27. The method of claim 24, wherein the polyglycan is selected from the group consisting of glycosaminoglycans, glucosaminoglycans, dextran, heparan, heparin, hyaluronic acid, alginate, agarose, carageenan, amylopectin, amylose, glycogen, starch, cellulose, chitin, heparan sulfate, chondroitin sulfate, dextran sulfate, dermatan sulfate, and keratan sulfate.
28. The method of claim 24, wherein the polyglycan has a molecular weight of about 2,000 to about 8,000,000 Da.
28. The method of claim 24, wherein the tissue-derived polypeptide is selected from the group consisting of collagens, gelatins, keratin, decorin, aggrecan, glycoproteins, laminin, nidogen, fibulin, and fibrillin.

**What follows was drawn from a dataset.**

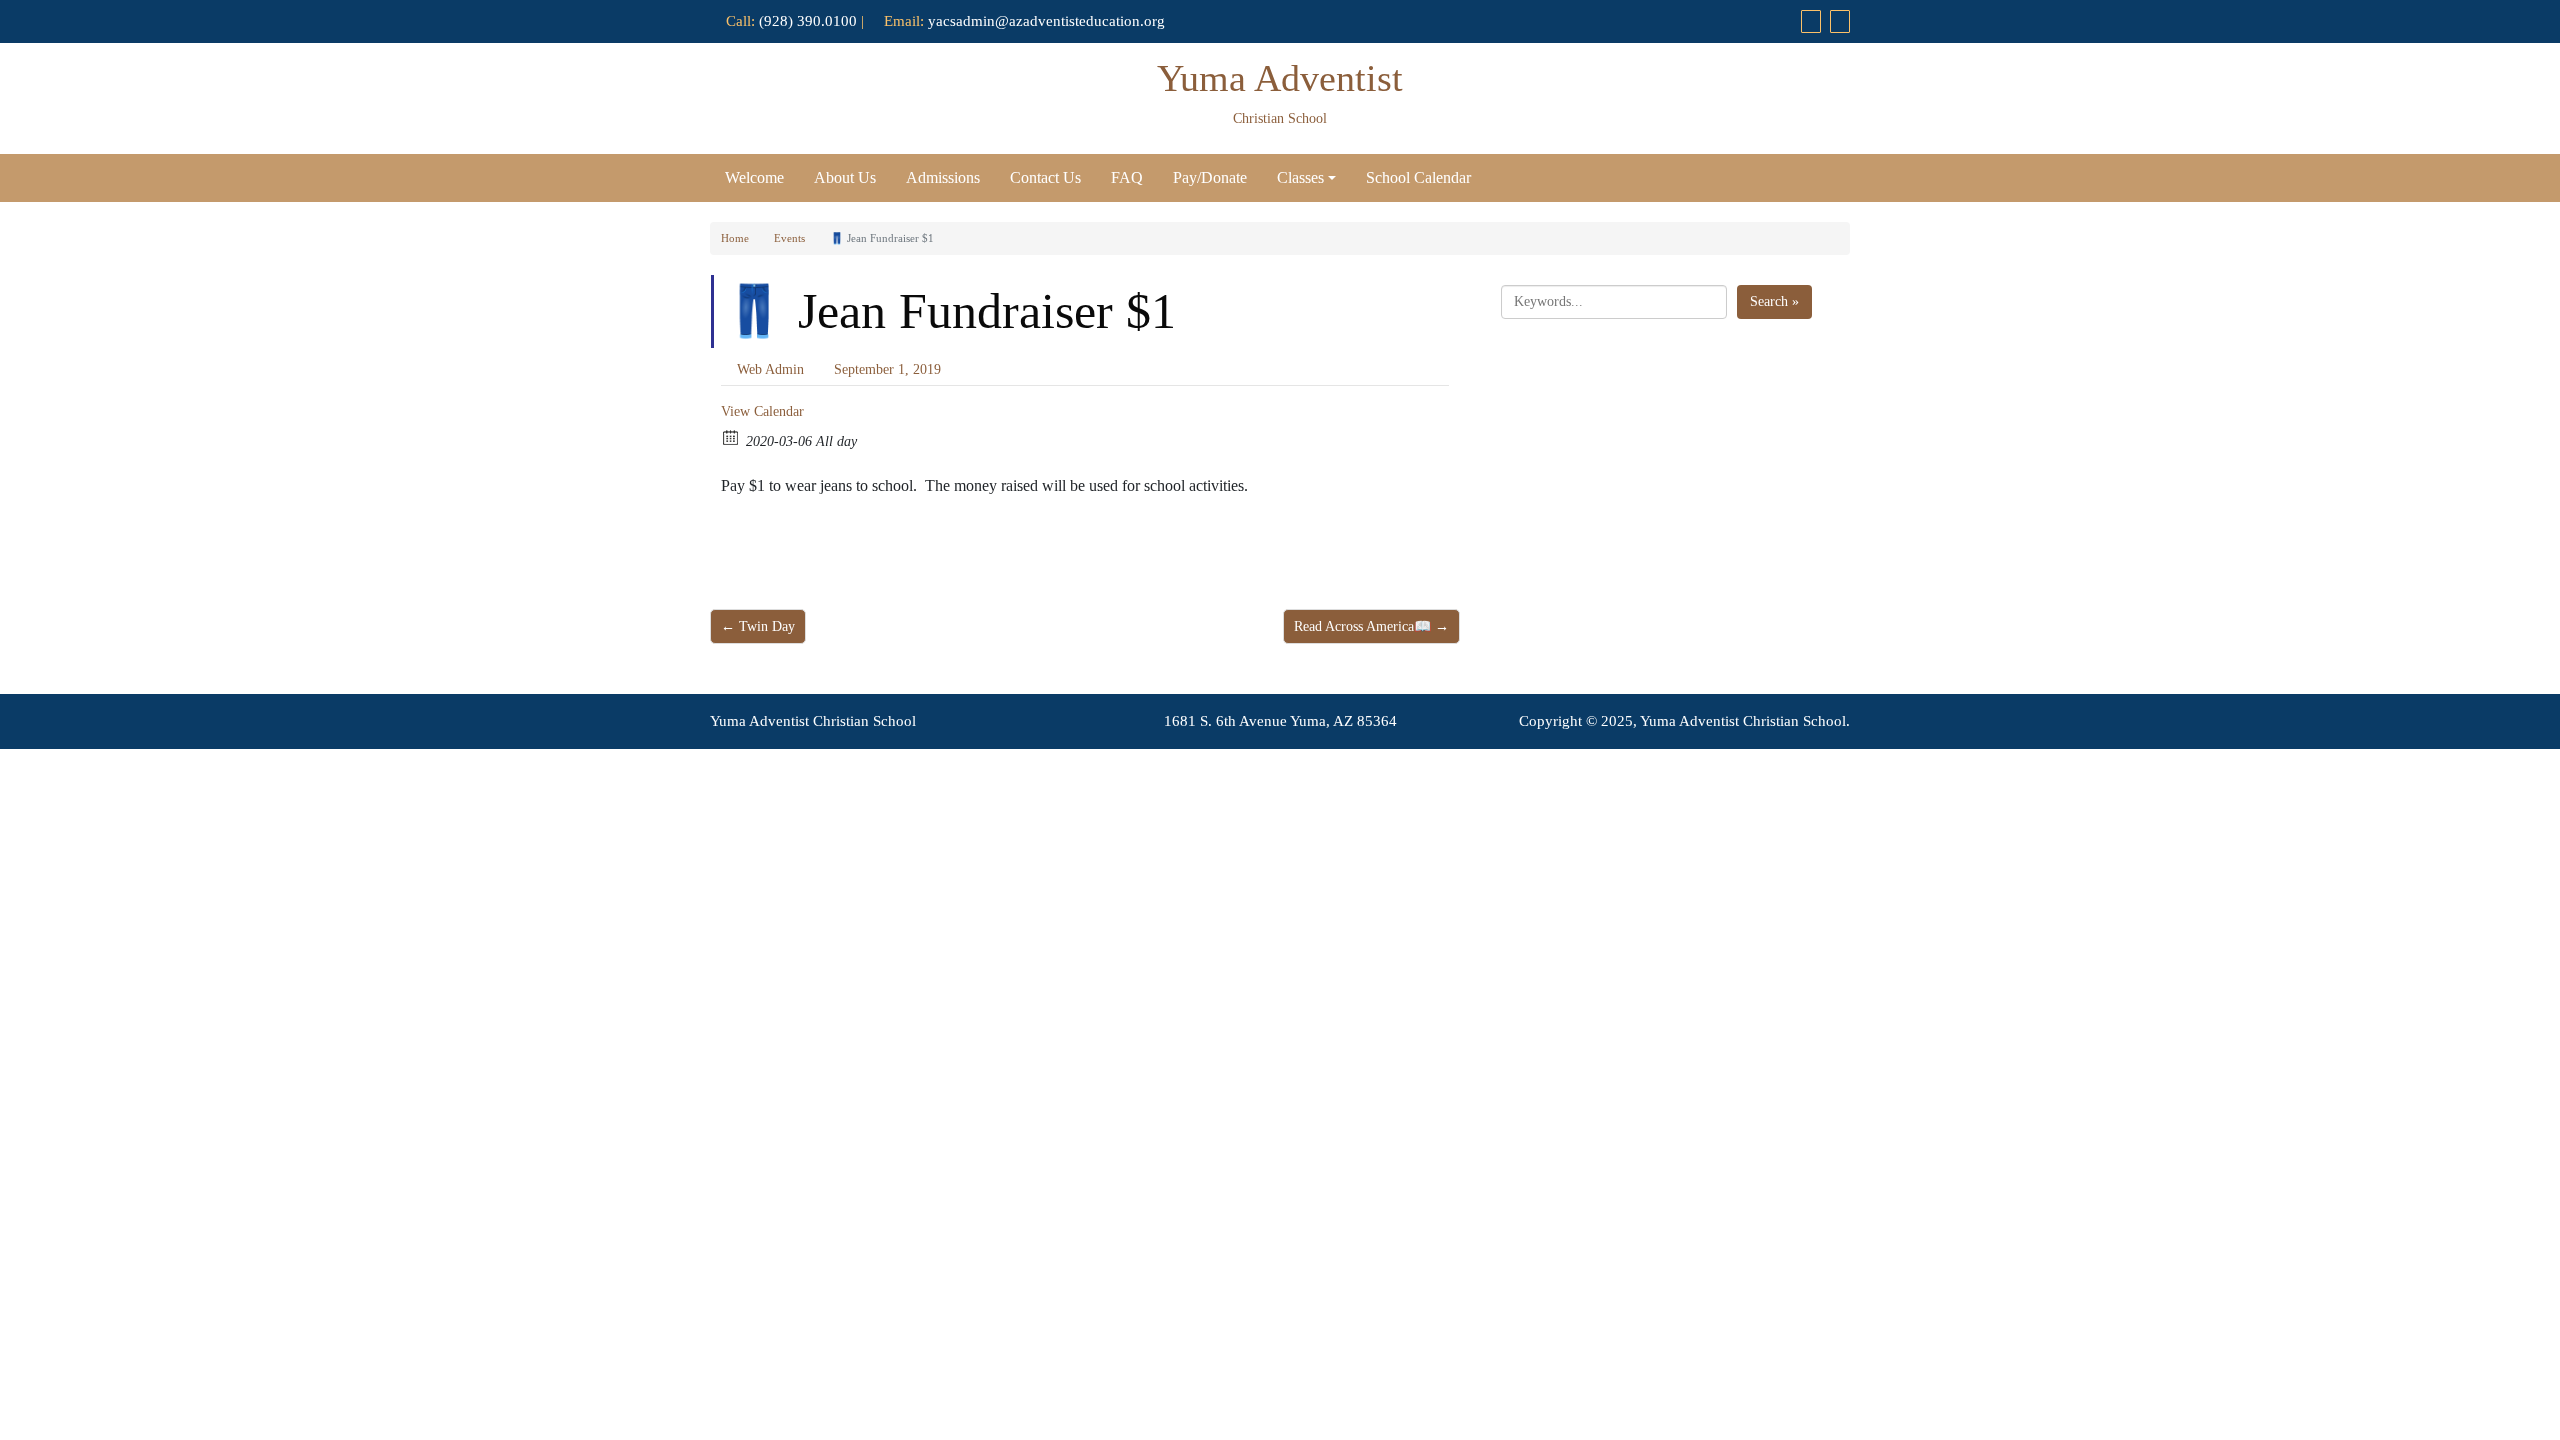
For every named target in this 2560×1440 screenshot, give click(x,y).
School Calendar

30. The method of claim 24, wherein the polypeptide has a molecular weight of about 3,000 to about 3,000,000 Da.
31. The method of claim 24, wherein the polyglycan is dextran and the polypeptide is gelatin.
32. The method of claim 24, wherein the at least one enhancing agent comprises at least one polar amino acid selected from the group consisting of tyrosine, cysteine, serine, threonine, asparagine, glutamine, aspartic acid, glutamic acid, arginine, lysine, histidine, and mixtures thereof.
33. The method of claim 24, wherein the at least one enhancing agent comprises ethylenediaminetetraacetic acid or a salt thereof.